Dopo 21 anni di attesa Franco, Marco e Anna Maria Mottola parlano dell’omicidio di Serena Mollicone. Per la prima volta all’esame dei giudici che li processano per la morte della ragazza, assassinata ad Arce il primo giugno 2001. A parlare per primo in Corte d’Assise a Cassino è Marco, il figlio del maresciallo della stazione dei carabinieri di Arce, ma chiede di sospendere la deposizione. Suo padre si accoda rinunciando al proprio esame, quello della mamma resta in dubbio. La famiglia aveva chiesto di essere interrogati prima dalle difese, invertendo l’ordine abituale che dà la precedenza al pm, e che le dichiarazioni rese prima del 2011, quando furono iscritti nel registro degli indagati, non gli possano essere contestate. Per i loro legali erano “indagabili” nel 2011, quindi dovevano essere ascoltati in presenza di un avvocato. Il presidente della Corte d’Assise di Cassino si è riservato di decidere su questo punto nella precedente udienza, quindi ha esordito in aula respingendola.
Marco Mottola, ora 39enne, racconta di aver conosciuto Serena Mollicone alle medie, di aver condiviso a lungo la comitiva e qualche spinello. Ha ripercorso le frequentazioni a casa dei Mollicone, ma solo come studente di francese alle lezioni private di papà Guglielmo. «Non l’ho uccisa io, né nessuno dei miei familiari. Con lei non ho mai litigato né le ho mai messo le mani addosso. Non ho mai avuto rapporti sentimentali con Serena Mollicone e non l’ho uccisa».
LE CONTRADDIZIONI SULLA PORTA DELLA CASERMA DI ARCE
Marco Mottola racconta di aver appreso dai giornali che il padre di Serena Mollicone accusava la sua famiglia dell’omicidio, ma a lui non avrebbe detto nulla di persona. «Ero sorpreso ed esterrefatto, abbiamo pensato anche di querelarlo ma abbiamo scelto di non infierire per il dolore che provava». Quindi, prova ad allontanare da sé i sospetti, fornendo la sua versione. «Serena Mollicone non è mai venuta in caserma a trovarmi». La sua serenità crolla di fronte alle contestazioni del pm Beatrice Siravo, che evidenzia contraddizioni e incongruenze dei vecchi verbali. Secondo Marco Mottola, il “cratere” nella porta sequestrata, che secondo la perizia di Cristina Cattaneo è «pienamente compatibile» con l’urto ipotizzato dall’accusa, è dovuto invece ad un pugno di rabbia del padre in uno dei tanti episodi in cui lui gli aveva dato dei problemi.

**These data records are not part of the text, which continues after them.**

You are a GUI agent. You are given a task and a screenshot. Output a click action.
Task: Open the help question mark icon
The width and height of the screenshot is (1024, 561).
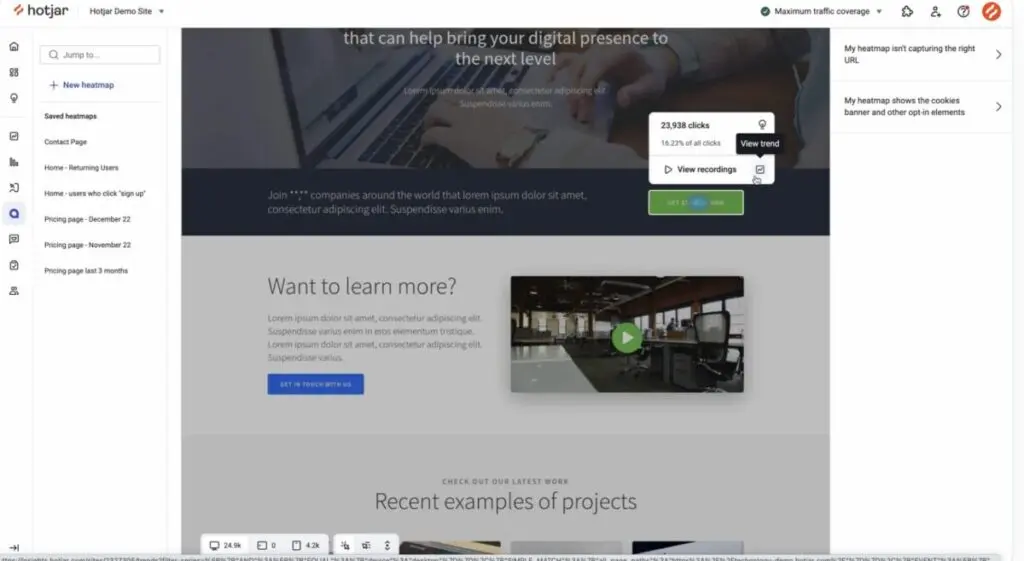coord(963,12)
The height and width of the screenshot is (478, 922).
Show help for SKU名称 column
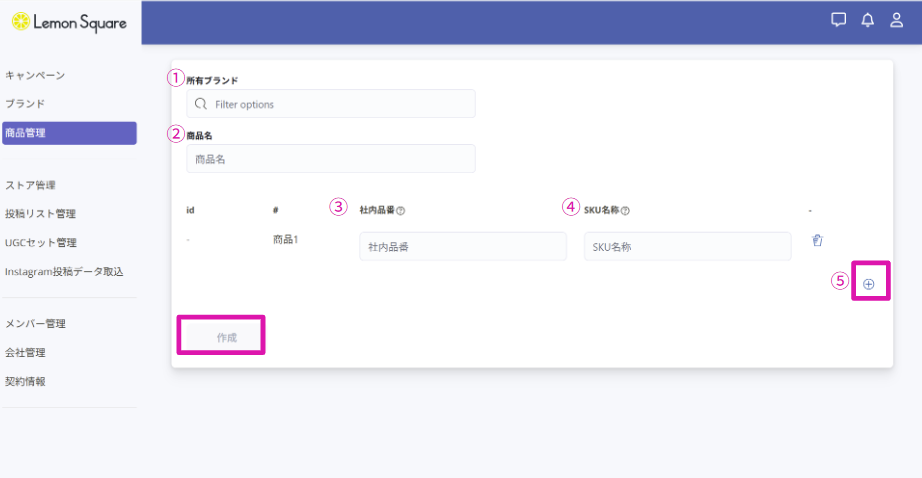[x=625, y=211]
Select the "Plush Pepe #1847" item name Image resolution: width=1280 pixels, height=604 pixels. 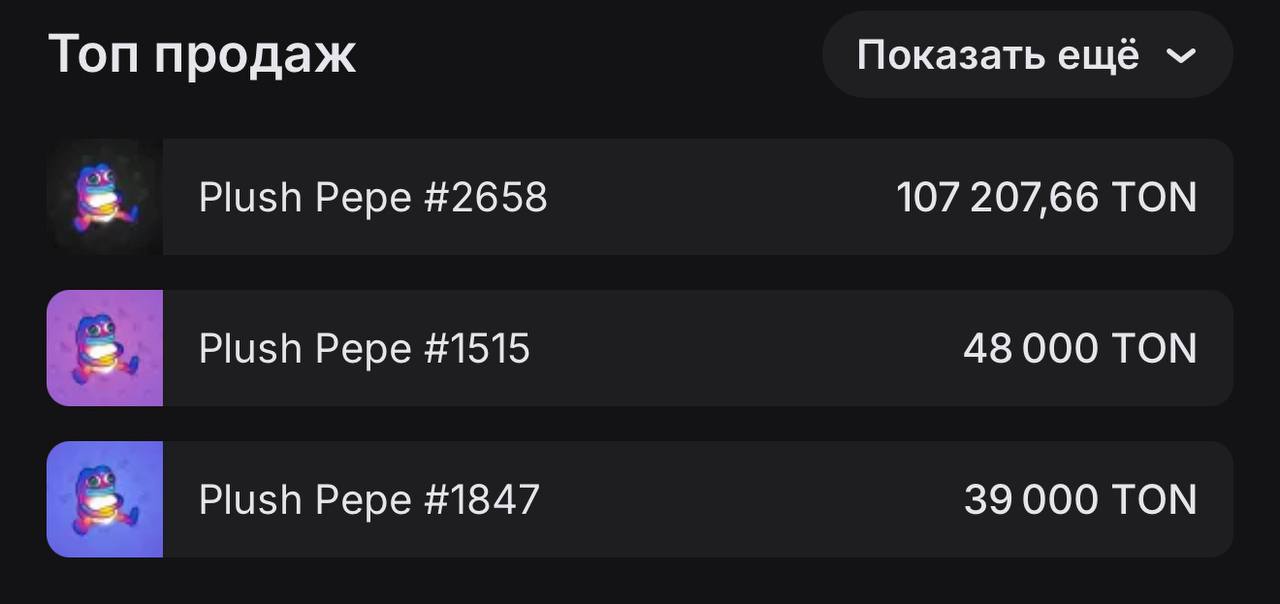click(x=369, y=500)
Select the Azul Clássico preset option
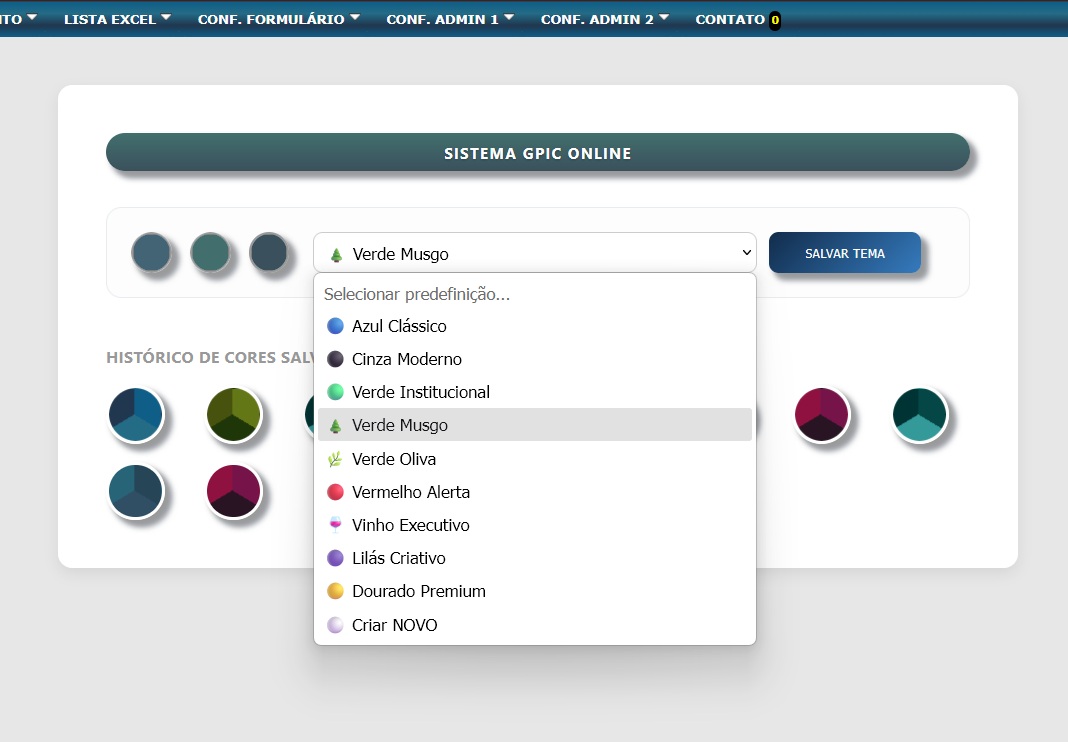Screen dimensions: 1068x742 pos(399,326)
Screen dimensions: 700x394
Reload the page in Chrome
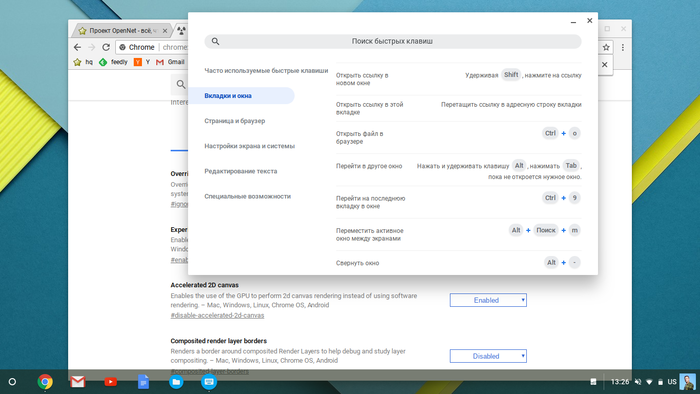click(x=106, y=47)

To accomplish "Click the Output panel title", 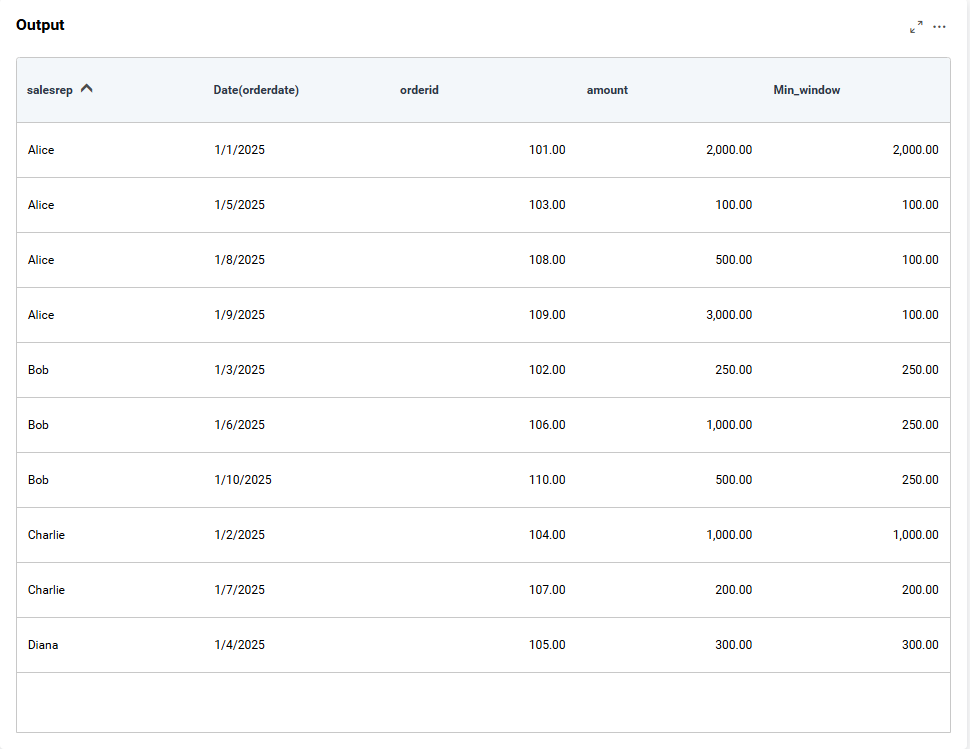I will 40,25.
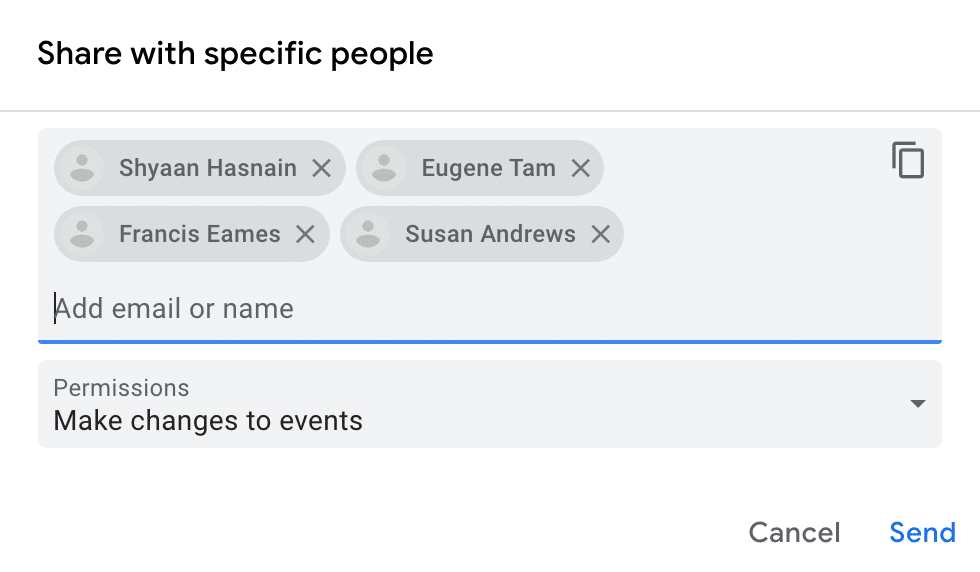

Ma nel 2008 fu il padre ad attribuire il pugno al figlio, che in aula va in confusione. I suoi legali insorgono, chiedono la sospensione dell’esame. Così anche l’ex comandante rinuncia a sottoporsi al suo esame, mentre per quanto riguarda la madre di Marco Mottola, la corte ha accolto la richiesta delle difese circa l’inutilizzabilità dei verbali. Dovrebbe essere ascoltata domani, ma il condizionale è d’obbligo. Ma secondo il Corriere della Sera, la difesa è uscita indebolita da questa udienza. Non a caso a fine udienza il criminologo Carmelo Lavorino, che aveva caldeggiato l’esame degli imputati, annuncia le sue dimissioni da portavoce del pool difensivo «per coerenza».